Everyone can't get along with everyone else. That is a reality of life. I have people I ignore, and people I just can't stop reading for some reason, but I don't see what the point is in keeping problems going. If you don't like what a person is doing, don't read it, and don't respond to it. It is as easy as that. If you need time away from Lit to get perspective back, then take it. Goddess knopws I have taken a few of them. Don't let the troubles that exist take over.

As for being a Rah-rah Dream thread, I don't want to do that. I haven't had any problems with you, but where we have always interacted is a thread that is pure play. Just people getting together to enjoy each other.
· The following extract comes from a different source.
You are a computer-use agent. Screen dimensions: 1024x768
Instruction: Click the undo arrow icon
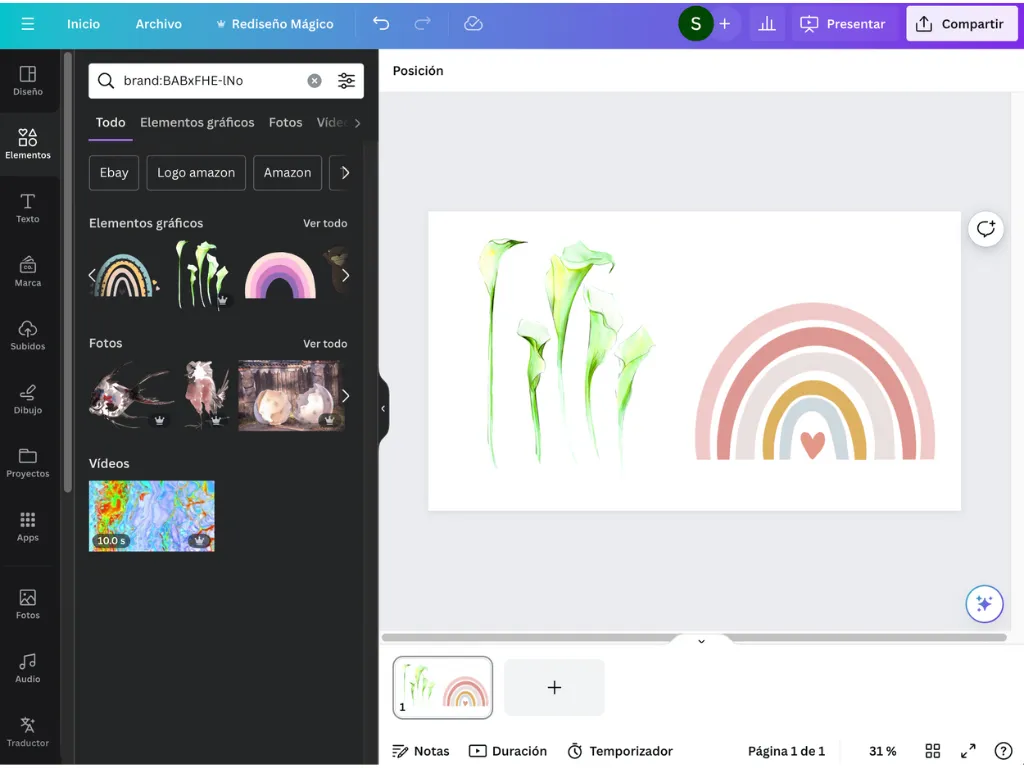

There have been valid points made about the fact that we are judged by how we present ourselves. I have a fairly good vocabulary, and my typing, more often than not, is accurate. When I find typos, I generally edit them out because I am obsessive-compulsive. My husband, Swashbuckler, is dyslexic, so his spelling is not all that good. It has absolutely nothing to do with his writing ability, which you all can look up for yourself. (shameless plug) He has several short stories posted on Lit, and they seem to have something of a following. He has a good friend of ours edit for him, and then he takes what has been edited and posts it for Lit. To judge someone only by their form or lack of form is to lose the essence of what they may be trying to say.

You love Art. That is a part of who you are. You are enthusiastic about that love, and part of that is because it is a new thing. Part of it is that you are happy and want to share why. That may tone down over time. Maybe it won't. Those who are annoyed by that should skim over that and try to find the essence of what you are saying.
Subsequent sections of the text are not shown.